- **What is needed**:
Reproduce the passage from the text on mental health in low- and middle-income countries that lies between "The World Health" and "goes to research.", inclusive.

- **Source document**:
☆ ☆ ☆ ☆

Mental health is a pressing global challenge. Mental, neurological and substance use (MNS) disorders account for 14% of the global burden of disease, yet 85% of people do not have access to treatment. Partially as a result of this treatment gap, MNS disorders will cost the global economy more than$16 trillion in the years 2010-2030. $7 trillion will come from developing economies that can least afford such losses.
The World Health Organization estimates a four-fold return on investment in mental health. Yet many low- and middle-income countries (LMICs) spend less than $2 per capita on mental health, and 70% of LMICs’ mental health budgets is spent running inpatient psychiatric facilities. These facilities are typically overcrowded, unequally distributed, and in some cases, dangerous. Meanwhile, only 0.4% of development assistance for health is allocated to mental health,compared to 30% for HIV. Much of the development assistance for mental health goes to research.
Overseas Development Institute (2016), 10 Things to Know about Mental Health.
Innovators are coming up with new solutions to improve mental health in low-resource settings. Partially as a result of the concentration of development assistance for mental health in research, there are a number of promising innovations which have been tested in LMICs. But their future is uncertain. How do you transition from a time-limited research or development project into a programme capable of making long-term, widespread impact on people’s lives?

☆ ☆ ☆ ☆

[Data entries]
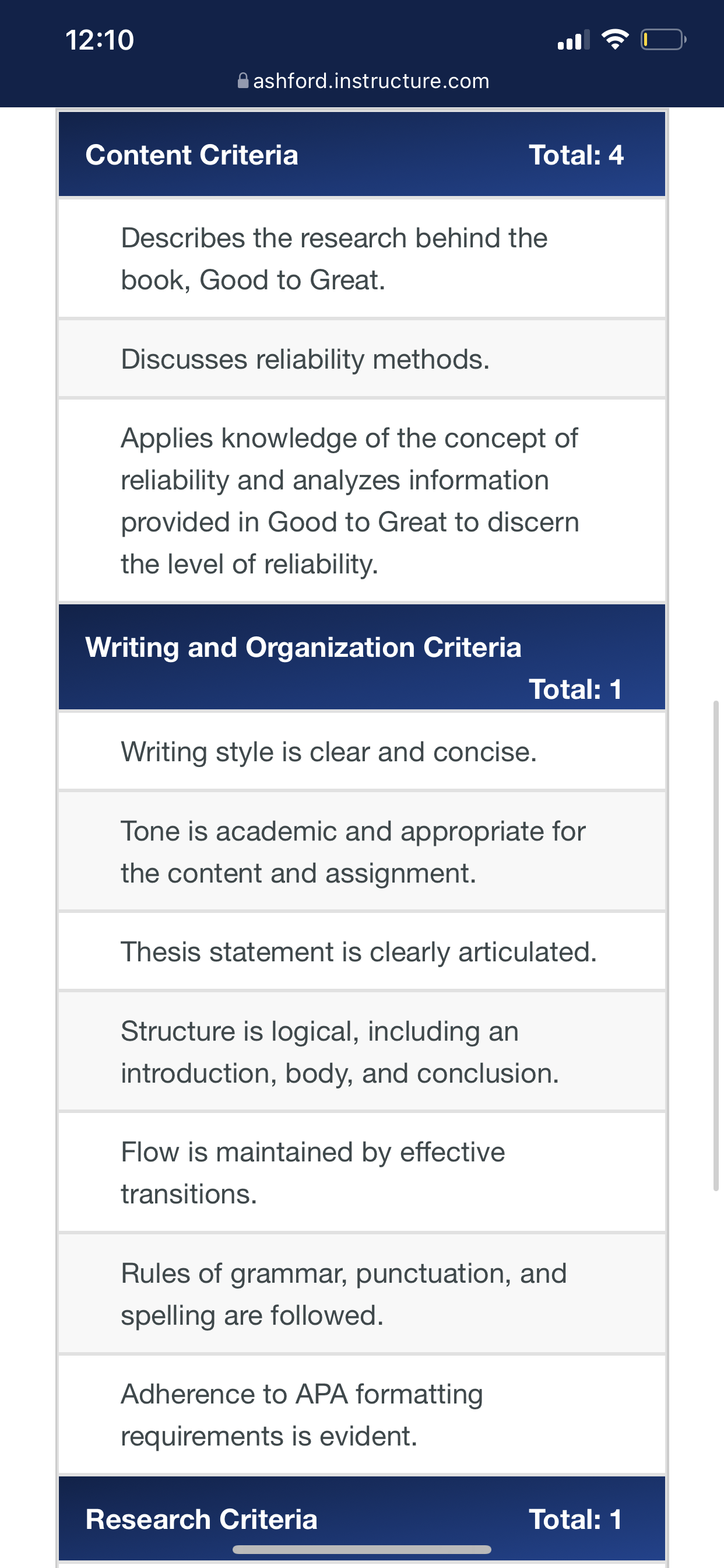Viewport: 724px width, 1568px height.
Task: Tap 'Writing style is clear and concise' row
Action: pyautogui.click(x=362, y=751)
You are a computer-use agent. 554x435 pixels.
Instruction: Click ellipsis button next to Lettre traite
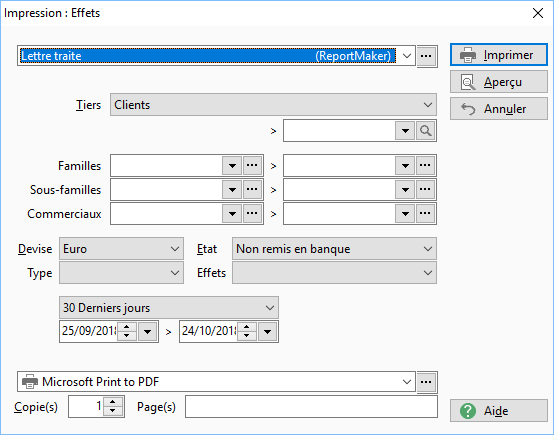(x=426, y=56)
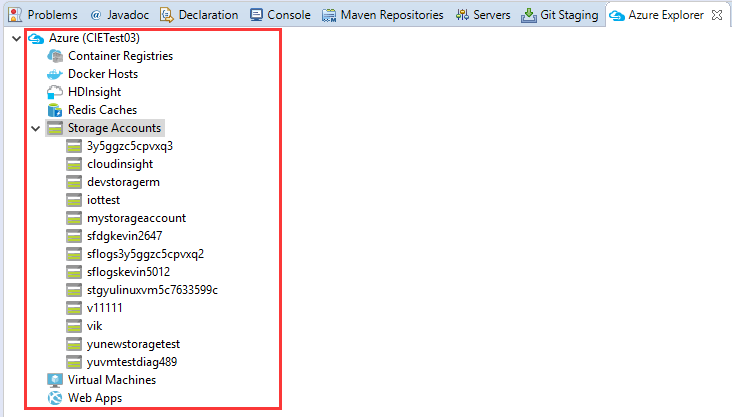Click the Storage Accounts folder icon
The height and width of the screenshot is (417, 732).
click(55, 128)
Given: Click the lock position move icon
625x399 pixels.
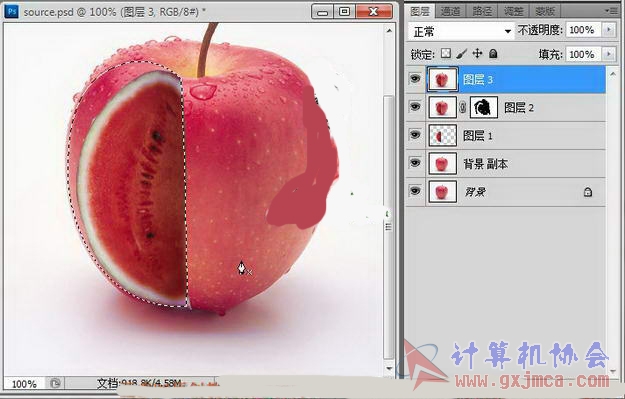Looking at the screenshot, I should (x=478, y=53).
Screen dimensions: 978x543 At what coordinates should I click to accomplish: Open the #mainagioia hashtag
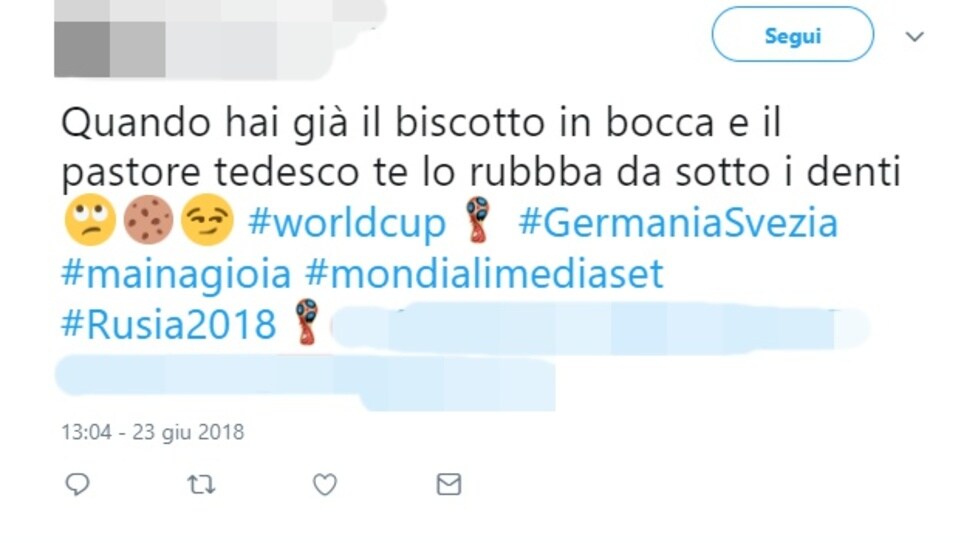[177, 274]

☆ ☆ ☆ ☆

- **Reply**:
The World Health Organization estimates a four-fold return on investment in mental health. Yet many low- and middle-income countries (LMICs) spend less than $2 per capita on mental health, and 70% of LMICs’ mental health budgets is spent running inpatient psychiatric facilities. These facilities are typically overcrowded, unequally distributed, and in some cases, dangerous. Meanwhile, only 0.4% of development assistance for health is allocated to mental health,compared to 30% for HIV. Much of the development assistance for mental health goes to research.